* BEGIN Data provided *

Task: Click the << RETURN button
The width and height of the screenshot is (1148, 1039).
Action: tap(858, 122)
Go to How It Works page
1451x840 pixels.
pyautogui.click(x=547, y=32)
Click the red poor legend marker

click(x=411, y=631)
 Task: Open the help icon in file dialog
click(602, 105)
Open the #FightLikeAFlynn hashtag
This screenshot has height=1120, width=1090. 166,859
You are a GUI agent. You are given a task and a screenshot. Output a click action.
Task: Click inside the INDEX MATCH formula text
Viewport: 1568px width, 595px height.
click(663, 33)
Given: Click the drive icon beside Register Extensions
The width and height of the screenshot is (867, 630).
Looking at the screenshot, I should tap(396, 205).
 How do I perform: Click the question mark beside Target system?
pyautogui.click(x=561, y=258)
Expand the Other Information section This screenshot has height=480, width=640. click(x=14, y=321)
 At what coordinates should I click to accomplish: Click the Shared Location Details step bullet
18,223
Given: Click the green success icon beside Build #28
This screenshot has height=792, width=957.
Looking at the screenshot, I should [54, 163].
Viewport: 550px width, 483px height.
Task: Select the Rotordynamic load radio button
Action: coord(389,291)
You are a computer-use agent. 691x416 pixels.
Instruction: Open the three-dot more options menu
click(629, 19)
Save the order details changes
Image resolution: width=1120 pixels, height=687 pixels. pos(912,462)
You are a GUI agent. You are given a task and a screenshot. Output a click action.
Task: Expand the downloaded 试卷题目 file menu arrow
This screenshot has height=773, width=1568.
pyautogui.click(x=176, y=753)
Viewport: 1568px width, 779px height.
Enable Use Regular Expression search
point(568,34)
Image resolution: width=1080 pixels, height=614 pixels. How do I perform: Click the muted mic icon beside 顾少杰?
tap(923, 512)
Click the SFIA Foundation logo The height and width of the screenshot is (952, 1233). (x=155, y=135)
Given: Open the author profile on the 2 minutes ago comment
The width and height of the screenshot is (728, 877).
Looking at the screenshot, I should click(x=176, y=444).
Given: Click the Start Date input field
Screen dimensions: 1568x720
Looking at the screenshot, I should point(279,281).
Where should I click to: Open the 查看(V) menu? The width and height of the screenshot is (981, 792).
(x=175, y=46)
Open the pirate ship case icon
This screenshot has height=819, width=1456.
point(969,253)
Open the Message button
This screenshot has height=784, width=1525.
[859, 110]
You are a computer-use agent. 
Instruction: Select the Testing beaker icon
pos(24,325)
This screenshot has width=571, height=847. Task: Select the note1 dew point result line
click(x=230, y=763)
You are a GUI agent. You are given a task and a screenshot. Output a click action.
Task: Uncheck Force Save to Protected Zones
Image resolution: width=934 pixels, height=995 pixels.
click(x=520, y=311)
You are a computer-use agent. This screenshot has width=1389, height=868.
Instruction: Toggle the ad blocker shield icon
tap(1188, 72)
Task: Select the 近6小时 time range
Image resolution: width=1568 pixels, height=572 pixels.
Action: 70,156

* END Data provided *

Reproduce the listing above with every "Instruction" switched to "Command", leaving everything else unchanged.

Task: Click the << RETURN button
The width and height of the screenshot is (1148, 1039).
Action: tap(858, 122)
Go to How It Works page
1451x840 pixels.
pyautogui.click(x=547, y=32)
Click the red poor legend marker

click(x=411, y=631)
 Task: Open the help icon in file dialog
click(602, 105)
Open the #FightLikeAFlynn hashtag
This screenshot has height=1120, width=1090. 166,859
You are a GUI agent. You are given a task and a screenshot. Output a click action.
Task: Click inside the INDEX MATCH formula text
Viewport: 1568px width, 595px height.
click(663, 33)
Given: Click the drive icon beside Register Extensions
The width and height of the screenshot is (867, 630).
Looking at the screenshot, I should tap(396, 205).
 How do I perform: Click the question mark beside Target system?
pyautogui.click(x=561, y=258)
Expand the Other Information section This screenshot has height=480, width=640. click(x=14, y=321)
 At what coordinates should I click to accomplish: Click the Shared Location Details step bullet
18,223
Given: Click the green success icon beside Build #28
This screenshot has height=792, width=957.
Looking at the screenshot, I should [54, 163].
Viewport: 550px width, 483px height.
Task: Select the Rotordynamic load radio button
Action: coord(389,291)
You are a computer-use agent. 691x416 pixels.
Command: Open the three-dot more options menu
click(629, 19)
Save the order details changes
Image resolution: width=1120 pixels, height=687 pixels. pos(912,462)
You are a GUI agent. You are given a task and a screenshot. Output a click action.
Task: Expand the downloaded 试卷题目 file menu arrow
This screenshot has height=773, width=1568.
pyautogui.click(x=176, y=753)
Viewport: 1568px width, 779px height.
Enable Use Regular Expression search
point(568,34)
Image resolution: width=1080 pixels, height=614 pixels. How do I perform: Click the muted mic icon beside 顾少杰?
tap(923, 512)
Click the SFIA Foundation logo The height and width of the screenshot is (952, 1233). (x=155, y=135)
Given: Open the author profile on the 2 minutes ago comment
The width and height of the screenshot is (728, 877).
Looking at the screenshot, I should click(x=176, y=444).
Given: Click the Start Date input field
Screen dimensions: 1568x720
Looking at the screenshot, I should point(279,281).
Where should I click to: Open the 查看(V) menu? The width and height of the screenshot is (981, 792).
(x=175, y=46)
Open the pirate ship case icon
This screenshot has height=819, width=1456.
point(969,253)
Open the Message button
This screenshot has height=784, width=1525.
[859, 110]
You are a computer-use agent. 
Command: Select the Testing beaker icon
pos(24,325)
This screenshot has width=571, height=847. Task: Select the note1 dew point result line
click(x=230, y=763)
You are a GUI agent. You are given a task and a screenshot. Output a click action.
Task: Uncheck Force Save to Protected Zones
Image resolution: width=934 pixels, height=995 pixels.
click(x=520, y=311)
You are a computer-use agent. This screenshot has width=1389, height=868.
Command: Toggle the ad blocker shield icon
tap(1188, 72)
Task: Select the 近6小时 time range
Image resolution: width=1568 pixels, height=572 pixels.
Action: 70,156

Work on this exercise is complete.